As other commenters have said, there is nothing exotic about this issue. It makes no sense to have additional round trips to the server in order to include metadata about a file.
Particularly given API design with a restful approach, form/multipart is the correct way to include metadata (whether JSON or otherwise) along with a file. Really hope this makes the .NET 7 release.
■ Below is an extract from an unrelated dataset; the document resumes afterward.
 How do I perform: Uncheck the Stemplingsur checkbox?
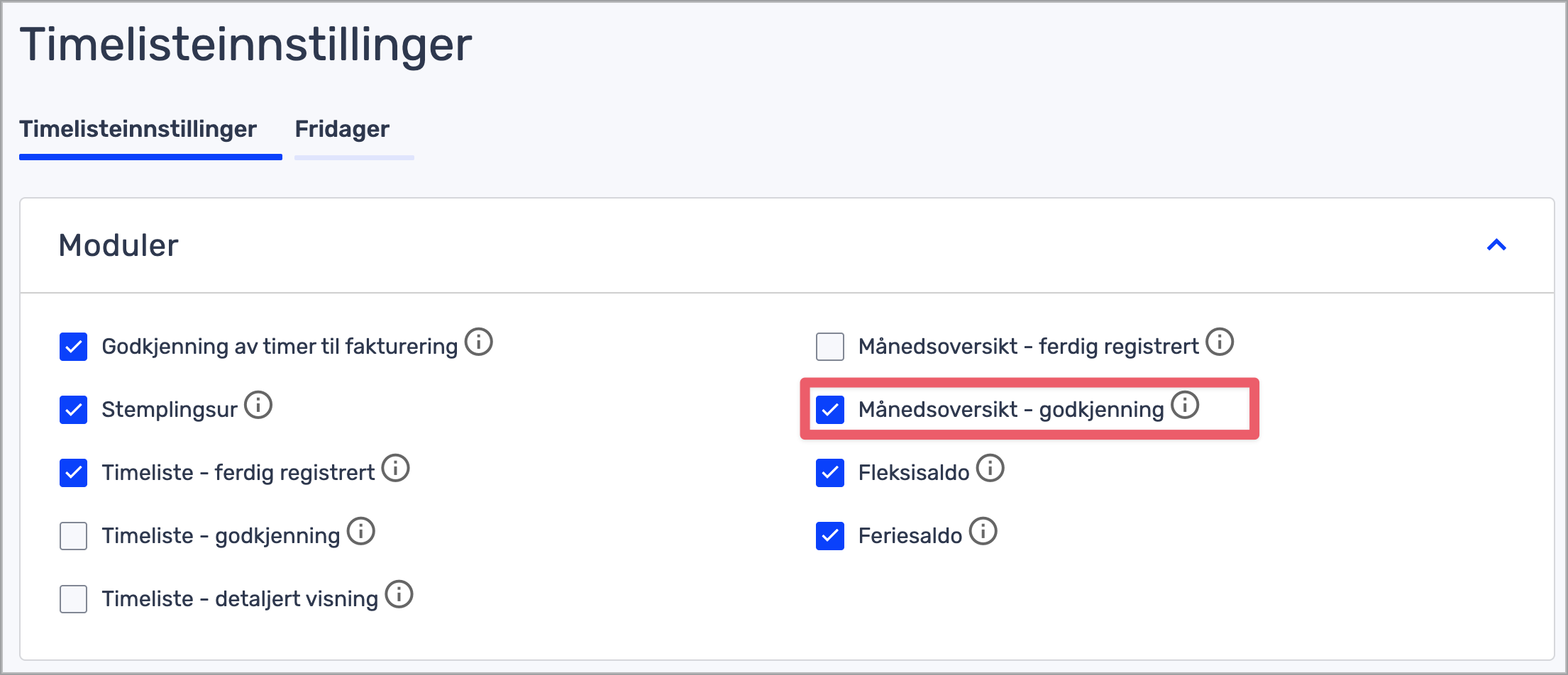click(74, 410)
Anyone who wants to hack in this functionality to you can do what you need to do, check this on SO: https://stackoverflow.com/a/46344854/366038
Bumping this because I have a real need to upload a file along with a complex JSON object containing file metadata in a single transaction. The metadata cannot be expressed as simple key=value pairs. I also really don't want to make it a two-phase commit just because the framework won't let me do it atomically.
Thanks for contacting us.
We're moving this issue to the .NET 8 Planning
milestone for future evaluation / consideration. We would like to keep this around to collect more feedback, which can help us with prioritizing this work. We will re-evaluate this issue, during our next planning meeting(s).
If we later determine, that the issue has no community involvement, or it's very rare and low-impact issue, we will close it - so that the team can focus on more important and high impact issues.
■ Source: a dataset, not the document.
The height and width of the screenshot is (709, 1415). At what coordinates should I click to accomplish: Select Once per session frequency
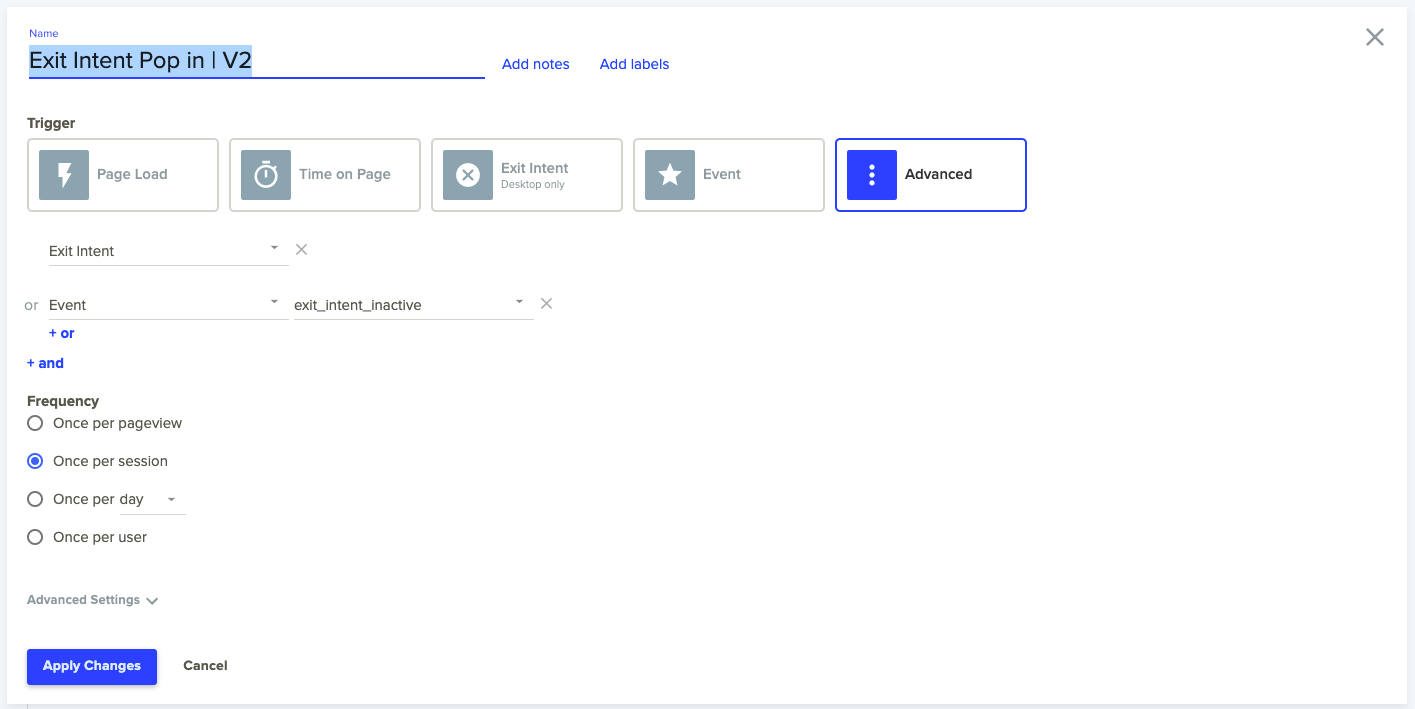[35, 461]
To learn more about what to expect next and how this issue will be handled you can read more about our triage process here.
I hope this can be prioritized for the next milestone.
Still can't believe this hasn't been addressed as the prioritization it deserves and the demand it has had so far, after 5 years.
As others said, this is a common scenario and no workarounds or custom unstable solutions should be needed, but a consistent framework-native should.
I ran into this problem when creating a ticketing system. I wanted a user to be able to describe the details of their issue, and attach files while creating the support request.
Ideally this would be all one API call, so that the notification system could send something like, "Dave created a new request with 1 attachment", and include a link to the attachment.
I could break this into multiple API calls, where the ticket is first created, and then I do a second call to upload the attachment, but now the notification system is more complex. I'd need to know that an attachment is expected, and delay sending the notification. But what happens if the follow-up file never arrives? No notification would be sent.
Alternatively, I could send two notifications (1 for ticket created, and 1 for file attached), but this is annoying for users.
These workarounds add unnecessary complexity. It would be much easier for my API to accept both bindable json data and files at the same time.
It looks like @pranavkm took a stab at solving this in #22373 but then... what happened?
We use the aspnetcore 2.
We have configured JsonOptions in startup like this.
In our controller we have 2 methods
2.. The second one is called PostΜultipart in which we make a http post request with content-type : multipart/form-data.
The first method works fine, and the deserialization works fine. In the second method deserialization fails. The error is:
Model bound complex types must not be abstract or value types and must have a parameterless constructor.
That's because the JsonOptions isn't applied.
When we remove the jsonOptions from the startup.cs, we get the same error in both cases.